In what is deemed a break through in cardiovascular medicine treatments, the FDA has approved a new drug called Corlanor (ivabradine).
Corlanor is designed to reduce hospitalization time caused by the worsening of heart failure symptoms. The FDA approved the drug only to be used for a single type of chronic heart failure caused by the lower-left part of their heart not contracting well. Patients need to understand the risks associated for this drug were evaluated for just this specific indication, and that this medication is not to be used for any other heart problems other than the one it was designed for. Patients symptoms also need to fall under a certain criteria, and heart failure needs to be under control before using this drug. In other words a normal heartbeat with a resting heart rate of at least 70 beats per minute is required. Patients also need to be taking beta blockers at the highest dose tolerable.
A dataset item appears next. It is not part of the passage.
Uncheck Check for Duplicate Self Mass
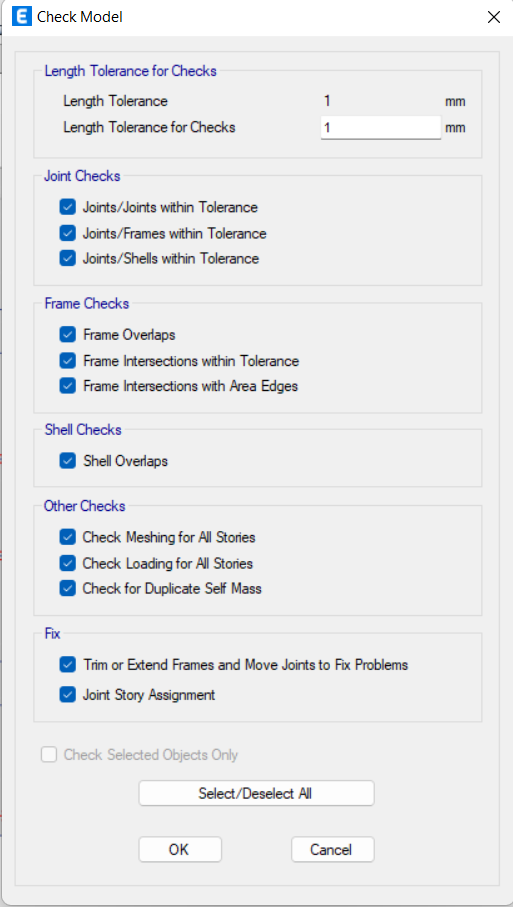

Heart failure is a familiar cardiovascular disease affecting about 5.1 million individuals in the United States. In this condition, the heart cannot pump enough blood to satisfy the needs of the body. Heart failure develops over time as the pumping activity of the heart grows feebler. The top reasons for heart failure are heart-damaging disorders, including high blood pressure and coronary heart disease.
“Corlanor is believed to work by reducing heart rate and signifies the first approved product in this drug category.”
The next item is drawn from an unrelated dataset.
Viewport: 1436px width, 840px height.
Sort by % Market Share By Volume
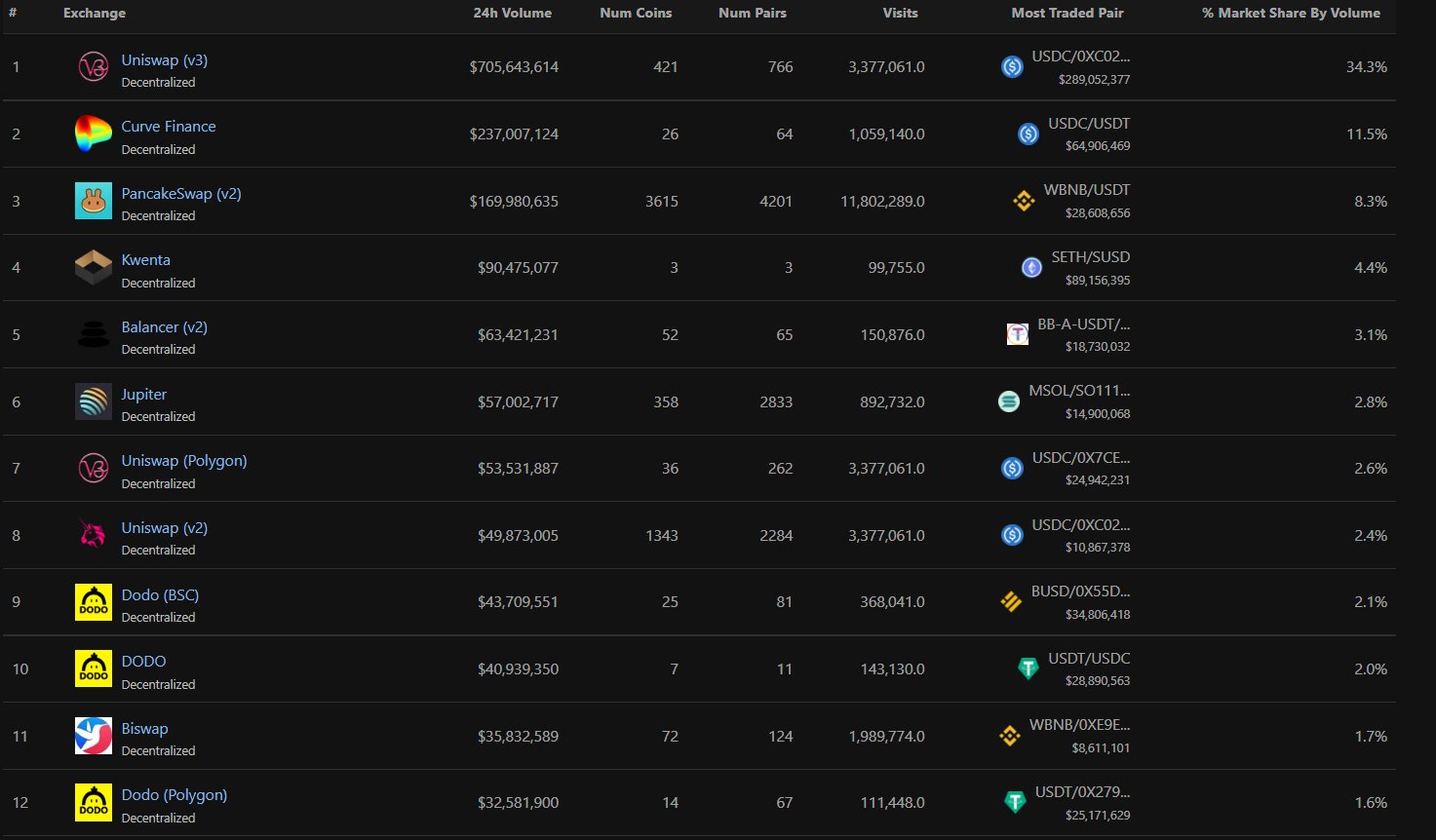click(1291, 13)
Corlanor was reviewed under the FDA’s priority review system, which provides for an expedited review of drugs that are intended to take care of illness or a serious disease, and can provide an important advancement over available therapy. For products which have been designated as fast track, FDA may review parts of a marketing application on a rolling basis.
FDA Blind Test
The Approval of Corlanor by the FDA was based on the results of a randomized double-blind trial comparing the drug to a placebo. The security and effectiveness of Corlanor was examined in a clinical trial of 6,505 participants, and the results were astonishing. Corlanor reduced hospitalization for worsening heart failure in comparison to an inactive drug (placebo) by 35%.
Corlanor is taken twice daily with meals. The starting dosage is 5 mg 2x a day, or 2.5 mg 2x a day for painted who are at a greater risk for hemodynamic compromise or a history of conduction defects. As the patient’s body adjusts to the medication, a higher dosage may become necessary. Deepening on the heart rate, if that’s under 60 bpm, an increase in dose by 2.5 2x a day is needed upwards of a max of 7.5mg 2x day. 50-60 bpm the dose stays at the highest dose of 5mg 2x a day. Under 50 bmp or if symptoms of bradycardia are present, the dose must be decreased by 2.5 mg 2x a day is required. If current therapy dose is 2.5 mg 2x a day, then discontinuation is required.
With every medication comes side effects. The most common of side effects associated with Corlanor were:
Bradycardia on average 10% vs 2.2% in placebo
Hypertension, blood pressure increased 8.9% 7.8%
Atrial fibrillation 8.3% 6.6%
- Food and Drug Administration. FDA News Release – FDA approves Corlanor to treat heart failure.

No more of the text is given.